The preview notes that the Securities and Exchange Commission has approved resolutions for two major banks—JPMorgan Chase and PNC Financial Group—to report on how they consider greenhouse gas (GHG) emissions in their financing practices – “something it rejected just three years ago as ordinary business”.
Also new are proposals at three shale gas firms to report on methane emissions and targets. One of the risk report requests, to CONSOL Energy, raises the question of potentially stranded assets in the firm’s large US coal reserves—an issue highlighted by the campus fossil fuel divestment campaign.

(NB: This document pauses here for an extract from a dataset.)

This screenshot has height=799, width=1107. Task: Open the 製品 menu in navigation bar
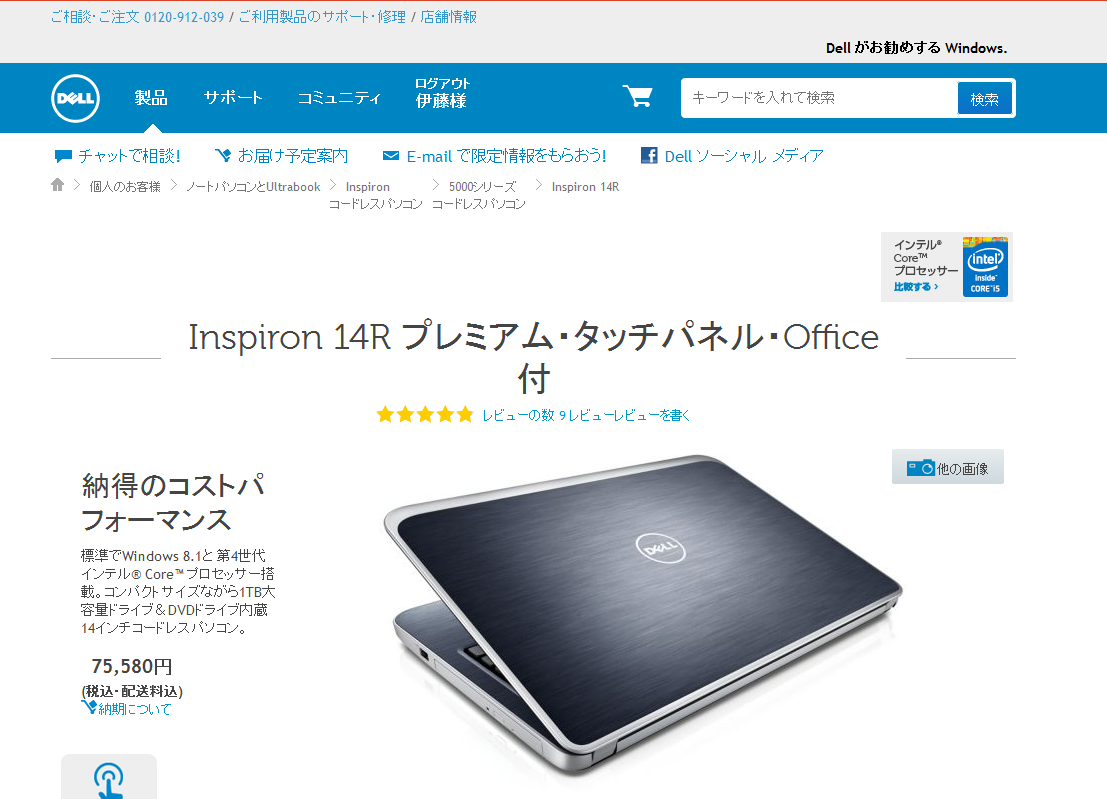pyautogui.click(x=151, y=98)
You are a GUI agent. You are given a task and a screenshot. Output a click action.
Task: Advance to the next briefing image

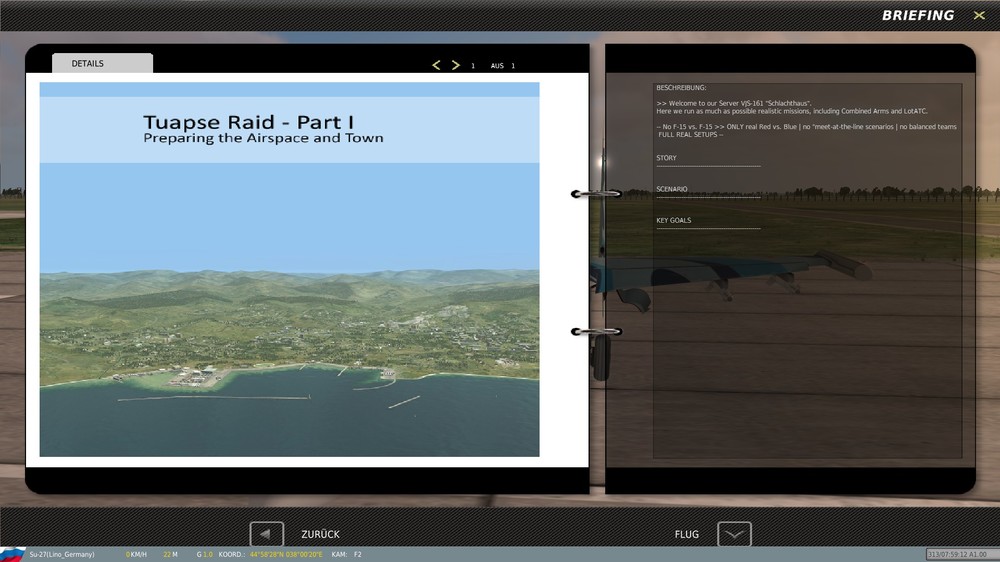[x=455, y=65]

In total investors have filed 364 shareholder resolutions on environmental and social issues at US firms this year – 20 more that at the same point in 2012.
Political spending resolutions account for one-third of all proposals filed so far.The 72-page preview of the US proxy voting season is published by shareholder advocacy group As You Sow and written by Heidi Welsh, the founding executive director of the Sustainable Investments Institute (Si2) and Michael Passoff, CEO of Proxy Impact.
“It looks to be a year of growing intensity”
The review uses the term “sustainable governance” to designate resolutions that relate to how a company addresses a wide variety of sustainability concerns at the board level.
Investors now file about 50% more shareholder proposals on social and environmental issues than 10 years ago – nearly 400 a year. The average support has grown from 11.9% in 2003 to 18.5% in 2012.
“It looks to be a year of growing intensity as leading companies are more open to working cooperatively with shareholder advocates, while laggard companies are creating polarization and reaction from investors,” says As You Sow CEO Andrew Behar.
“This proxy season looks to be extreme and dynamic as issues that have been simmering over the past few years come to a full boil.”
There is a webinar on the report at 1 pm ET/10 am PT today (March 7).